Preparation Instructions
  1. Preheat your oven to 300°F (150°C) and prepare a water bath with a 9x9 baking pan filled with hot water.
  2. In a medium saucepan over medium heat, combine heavy cream, 1/4 cup granulated sugar, and kosher salt. Stir until sugar dissolves and cream is warm but not boiling.
  3. In a large mixing bowl, whisk the egg yolks until they lighten in color and become slightly frothy.
  4. Gradually pour the warm cream mixture into the bowl with egg yolks while continuously stirring.
  5. In a small bowl, mix instant espresso powder with Kahlua until fully dissolved and add to the custard mixture.
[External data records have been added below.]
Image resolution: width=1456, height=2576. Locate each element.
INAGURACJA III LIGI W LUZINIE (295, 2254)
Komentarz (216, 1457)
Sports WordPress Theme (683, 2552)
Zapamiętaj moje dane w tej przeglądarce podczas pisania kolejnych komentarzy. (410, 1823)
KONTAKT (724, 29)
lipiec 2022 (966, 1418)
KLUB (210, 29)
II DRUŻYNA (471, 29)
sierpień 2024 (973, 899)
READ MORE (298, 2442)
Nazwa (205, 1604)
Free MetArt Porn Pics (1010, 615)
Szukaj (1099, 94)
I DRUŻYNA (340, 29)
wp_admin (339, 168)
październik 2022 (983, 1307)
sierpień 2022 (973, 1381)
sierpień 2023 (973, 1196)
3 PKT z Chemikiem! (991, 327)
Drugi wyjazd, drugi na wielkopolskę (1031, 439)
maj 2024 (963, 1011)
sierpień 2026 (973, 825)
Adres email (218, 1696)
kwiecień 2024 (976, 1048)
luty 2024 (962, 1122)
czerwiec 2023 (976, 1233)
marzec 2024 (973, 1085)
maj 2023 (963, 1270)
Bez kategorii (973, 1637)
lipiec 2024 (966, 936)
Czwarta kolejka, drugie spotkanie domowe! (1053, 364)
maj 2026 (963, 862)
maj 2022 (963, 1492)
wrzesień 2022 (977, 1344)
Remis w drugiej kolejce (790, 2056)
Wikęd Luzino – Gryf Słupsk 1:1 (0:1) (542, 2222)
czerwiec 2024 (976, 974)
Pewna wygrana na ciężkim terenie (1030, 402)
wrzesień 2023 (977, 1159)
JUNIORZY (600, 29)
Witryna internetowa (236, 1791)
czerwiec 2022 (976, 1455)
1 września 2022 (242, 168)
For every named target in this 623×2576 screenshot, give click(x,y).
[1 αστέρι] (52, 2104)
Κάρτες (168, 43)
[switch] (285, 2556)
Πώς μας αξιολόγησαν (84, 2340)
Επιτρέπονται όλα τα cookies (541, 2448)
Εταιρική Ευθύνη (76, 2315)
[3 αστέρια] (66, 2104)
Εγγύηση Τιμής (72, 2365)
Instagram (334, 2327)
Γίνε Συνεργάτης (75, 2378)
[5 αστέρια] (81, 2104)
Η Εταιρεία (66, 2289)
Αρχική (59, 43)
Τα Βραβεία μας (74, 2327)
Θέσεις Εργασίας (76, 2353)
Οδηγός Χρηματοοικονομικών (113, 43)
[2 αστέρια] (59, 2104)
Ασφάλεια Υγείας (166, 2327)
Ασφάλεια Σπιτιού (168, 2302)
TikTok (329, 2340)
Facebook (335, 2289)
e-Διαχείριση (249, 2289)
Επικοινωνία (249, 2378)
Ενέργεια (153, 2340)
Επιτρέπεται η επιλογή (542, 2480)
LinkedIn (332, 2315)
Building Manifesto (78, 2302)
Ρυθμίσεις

Strain through a fine sieve into a clean bowl.
  6. Distribute the custard mixture into individual ramekins, filling each about 3/4 full. Place ramekins in the baking pan and pour hot water until it reaches halfway up the sides.
  7. Bake for 25-35 minutes until the edges are set but the centers jiggle slightly.
  8. Remove ramekins from water bath and cool at room temperature for 30 minutes. Cover and refrigerate for at least 4 hours or overnight.
  9. Before serving, sprinkle a thin layer of granulated sugar on top of each custard and caramelize using a kitchen torch.

Nutrition

Serving: 1servingCalories: 300kcalCarbohydrates: 25gProtein: 6gFat: 22gSaturated Fat: 14gCholesterol: 200mgSodium: 150mgPotassium: 160mgSugar: 20gVitamin A: 10IUCalcium: 6mg

Notes

For the best results, ensure egg yolks are at room temperature, avoid boiling the cream, and strain the mixture for a silky texture.